Due to some snafus, my domain name has expired. Apparently, it’s going to take 24 hours to work the problems all out. I cannot access my email, URL, or anything else using my website’s name (peterpawinski.com). I can access my email and FTP using the IP addresses listed on my account control panel with my hosting company. If I try to just http:// into that IP address (the FTP and www IP addresses are the same–the email IP address is different), I get a 403 Forbidden error. Is there any way for me to direct people to my website using that IP address, or do I have to wait for my peterpawinski.com registration to point to the current (non-expired) name server?

If I am missing some key points of info, let me know. I’m not 100% clear of how this all works, but I have some idea.

Your site probably shares an IP address with lots of other sites. On a Windows server, using IIS, the admin would add a “host header” for your site’s entry in IIS which would point the server at that IP address to the proper location of the files in the file system when using your domain name.
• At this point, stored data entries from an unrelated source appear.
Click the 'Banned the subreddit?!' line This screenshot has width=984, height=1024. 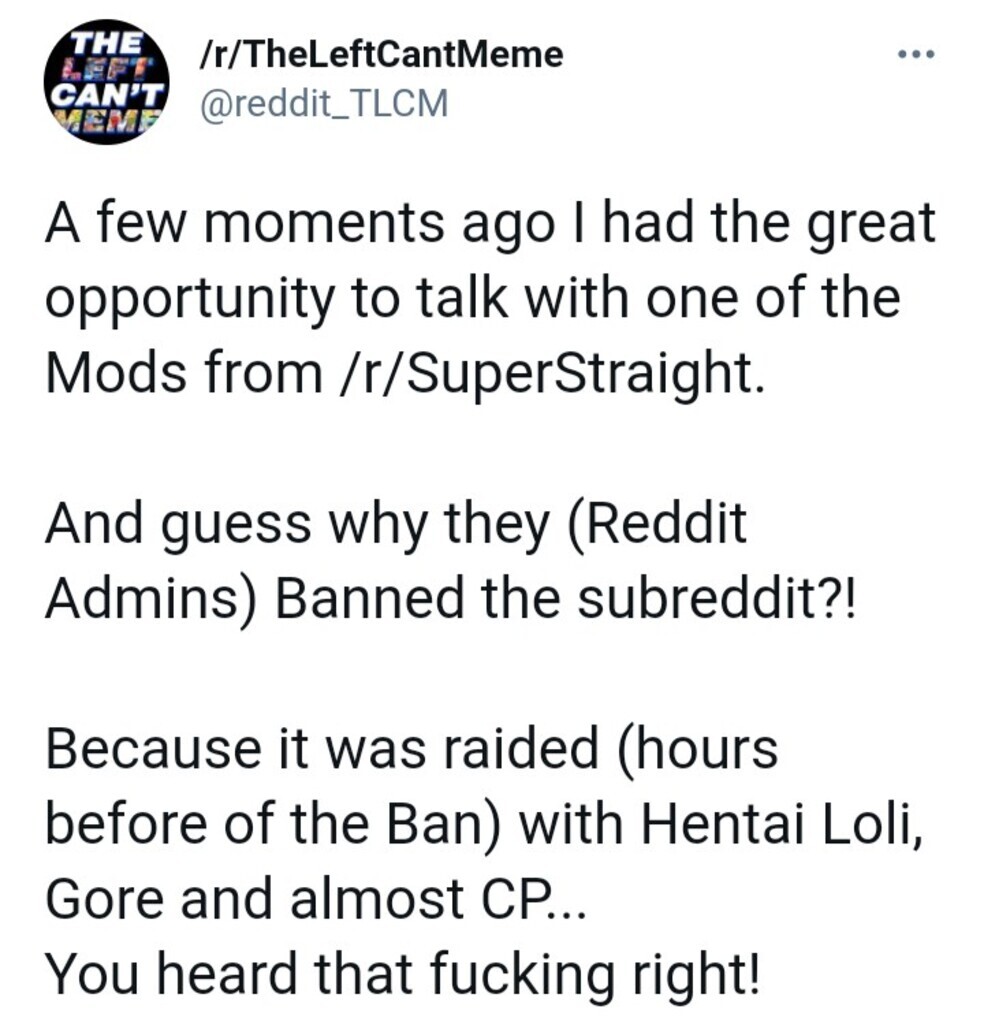tap(565, 598)
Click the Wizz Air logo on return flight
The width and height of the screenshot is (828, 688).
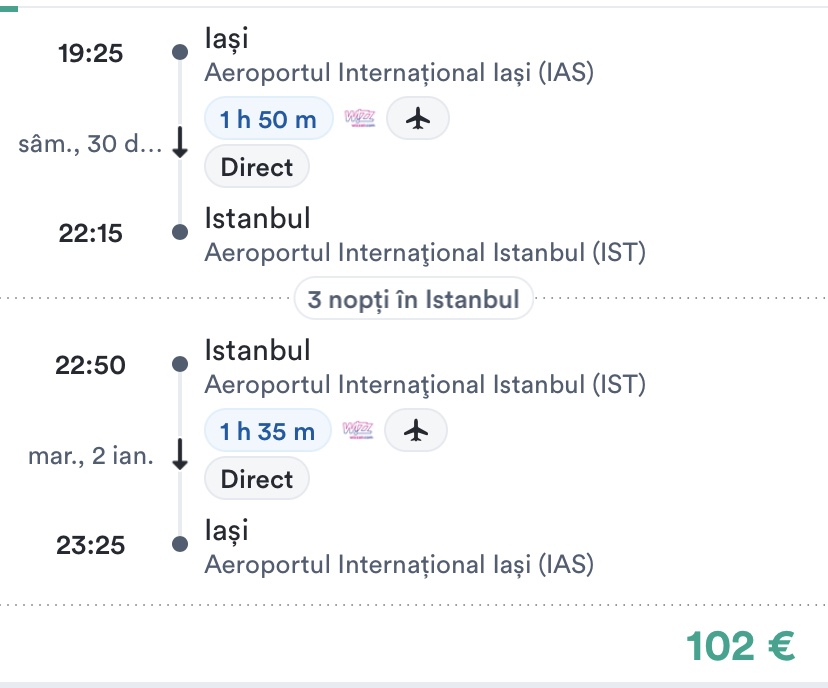coord(356,431)
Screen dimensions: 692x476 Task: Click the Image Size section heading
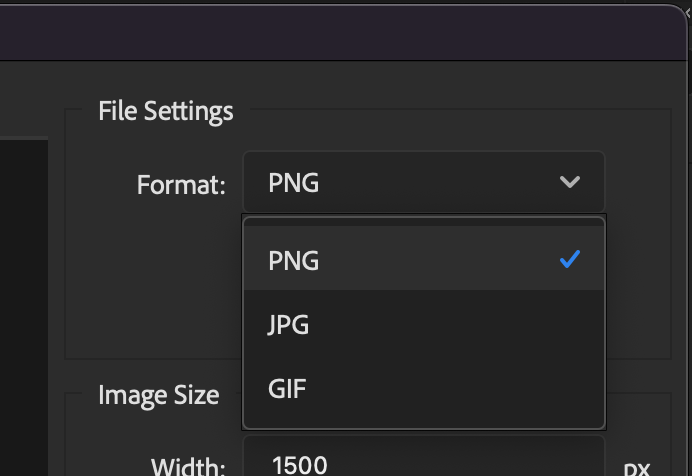(158, 395)
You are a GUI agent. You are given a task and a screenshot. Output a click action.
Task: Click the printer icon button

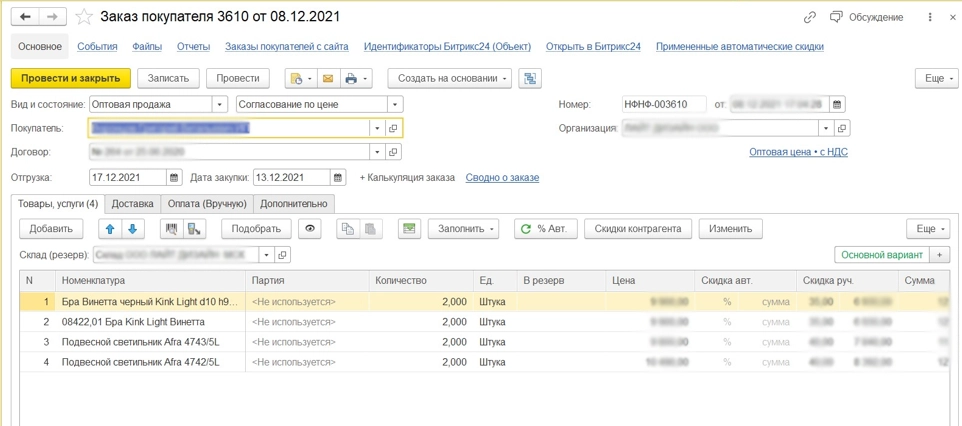click(351, 78)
The same thing can be done with an Apache (Linux) web server but I don’t know the terminology.

Anyway, there’s no way for you to fix this because you’re on a shared IP. Your registrar won’t tell ISPs what DNS server to use and thus what IP address your domain name should be at, so no one will be able to come in to your site’s server via your domain name.
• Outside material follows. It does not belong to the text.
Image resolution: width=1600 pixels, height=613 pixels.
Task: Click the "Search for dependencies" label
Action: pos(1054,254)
You can fix this locally by going to your C:\Windows\System32\Drivers\etc\hosts file and adding an entry for [your site’s IP] [your domain name] but that’ll just work for your computer (or anyone else who does it on their computer).

I was also going to suggest this as a temporary local “fix”. However, it won’t really help you with delivering mail to your own domain. Even though you can resolve the hostname of your mail server through the hosts file, you still don’t have a binding MX record to your mail server for your domain without DNS. There’s really no way around that unless you can configure your mail server with a static SMTP route for that domain. I’m guessing that you aren’t running your own mail server, though.

Yeah, that’s kind of what I assumed (well, maybe not quite with that level of technical sophistication). Looks like I’ll have to wait 24 hours for it to resolve. Hopefully, quicker.

(Long story short, auto-renew credit card expired, never received emails from my domain name registrar, everything got sorted at about noon CST, but I guess I have to wait 24 hours for it to update, or whatever it does.)